All participants completed standard clinical neuropsychological instruments with established reliability and validity (Lezak, Howieson, Loring, Hannay, & Fischer, 2004). These measures assessed global cognitive functioning (Mini Mental Status Exam, MMSE (M. F. Folstein, S. E. Folstein, & P. R McHugh, 1975), full scale IQ (Wechsler Abbreviated Scale of Intelligence – Two Subtest, WASI (Wechsler, 1999), language (WASI Vocabulary Subtest; Category Fluency for Animals (Morris et al., 1989)) memory (California Verbal and Learning Test II, CVLT-II (Delis, Kramer, Kaplan, & Ober, 1987); Rey Complex Figure Test, RCF (J. E. Meyers & K. R. Meyers, 1995)), attention-executive functioning (Controlled Oral Word Association Test, COWAT (Ruff, Light, Parker, & Levin, 1996); Trail Making Test A & B (Reitan, 1958), Wechsler Adult Intelligence Scale-III, WAIS-III, Digit Span Subtest (Wechsler, 1997)), psychomotor speed (Grooved Pegboard (Ruff & Parker, 1993)) visual-spatial ability (RCF copy; WASI Matrix Reasoning Subtest) and emotional functioning (Beck Depression Inventory-II, BDI-II (Beck, Steer, & Brown, 1996); State Trait Anxiety Inventory, STAI (Spielberger & Gorsuch, 1970)). Tests were administered and scored by a trained research assistant using standard administration and scoring criteria.

Cardiovascular Assessment

Participants abstained from caffeine and fasted for at least four hours prior to the assessment. After fifteen minutes of rest in a supine position, brachial blood pressure was measured using a semi-automated device (Dinamap XL, Johnson & Johnson Medical Inc, Tampa, FL) Three separate recordings were made while participants sat upright in accordance with American Heart Association Guidelines (Perloff et al., 1993).

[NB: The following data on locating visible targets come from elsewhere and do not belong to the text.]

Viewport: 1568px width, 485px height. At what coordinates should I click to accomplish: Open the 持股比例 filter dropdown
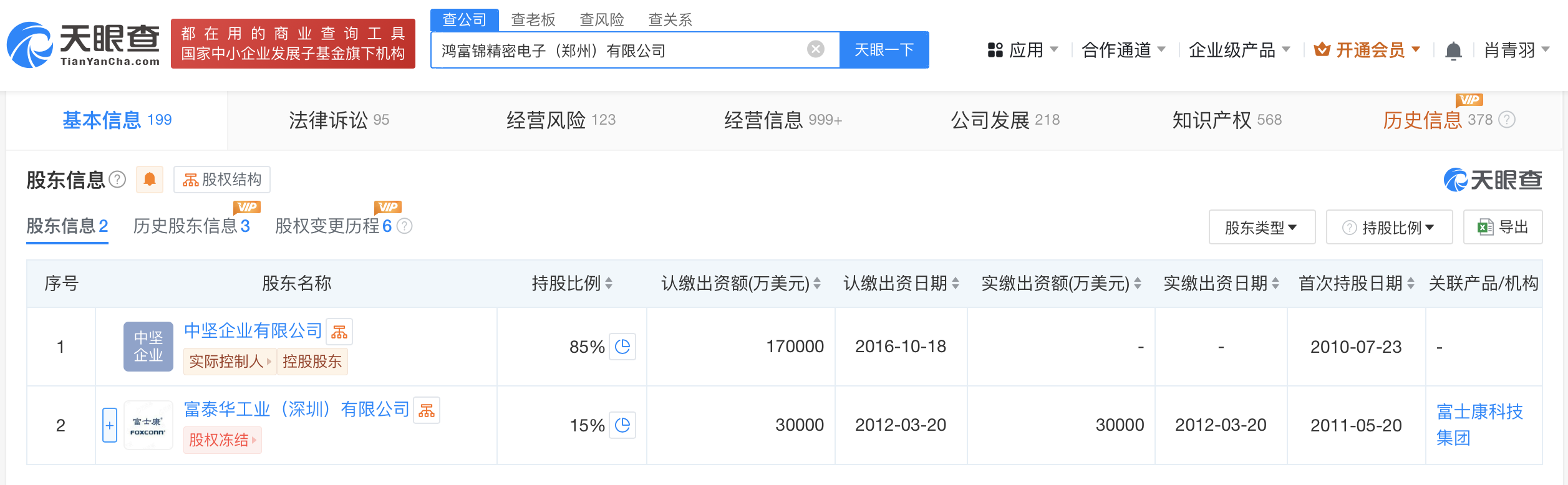tap(1389, 228)
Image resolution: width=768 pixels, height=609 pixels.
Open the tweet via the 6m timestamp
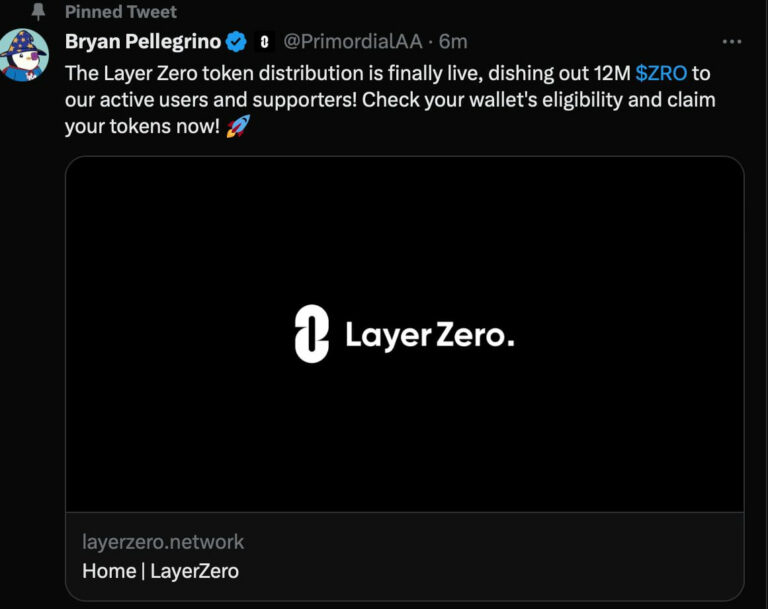click(x=454, y=42)
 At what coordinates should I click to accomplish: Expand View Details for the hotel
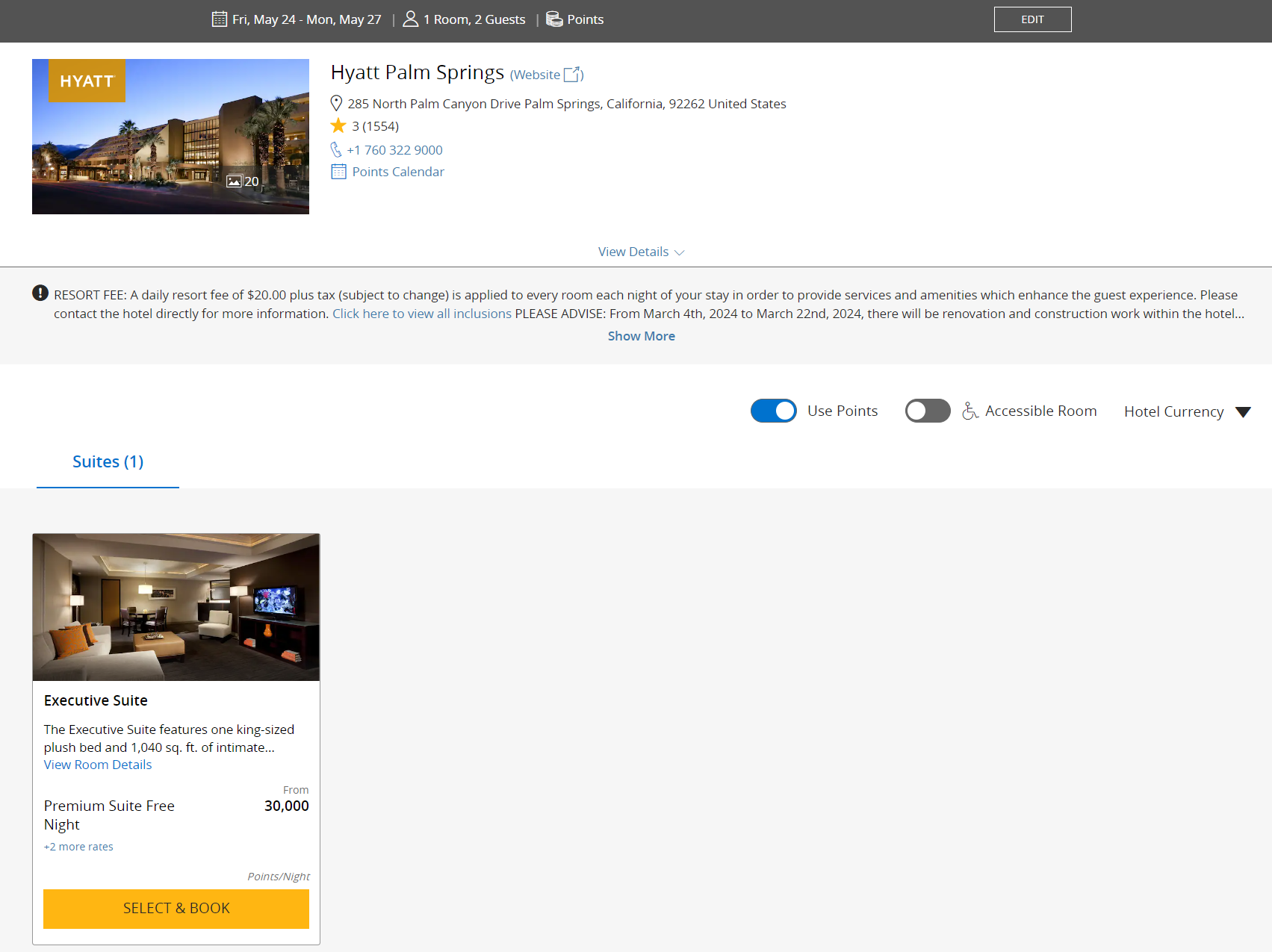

Endothelial function was assessed with brachial artery flow-mediated dilation. A B-mode Doppler ultrasound machine (iE 33 Ultrasound System, Philips, Bothell, WA) with a customized transducer holding device was used to measure brachial artery diameters and blood flow velocity. Brachial artery images were obtained in a longitudinal orientation located 5–10 cm proximal to the antecubital fossa. Baseline blood flow and diameter measurements were made after participants rested for at least fifteen minutes in the supine position. After the acquisition of baseline measurements, a blood pressure cuff placed on the ipsilateral forearm distal to the elbow was inflated to 100 mmHg above baseline systolic blood pressure for 5 minutes using a rapid cuff inflator (E20, Hokanson, Bellevue,WA). Ultrasound-derived blood velocity and diameter data were saved as DICOM format and transferred to a computer using a digital image viewing software (Access Point 2004, Freeland Systems; Westminster, CO) for later analyses. All ultrasound brachial images were subsequently analyzed by the same investigator using image analysis software (Vascular Research Tool Brachial Analyzer, Medical Imaging Applications, Coralville, IA).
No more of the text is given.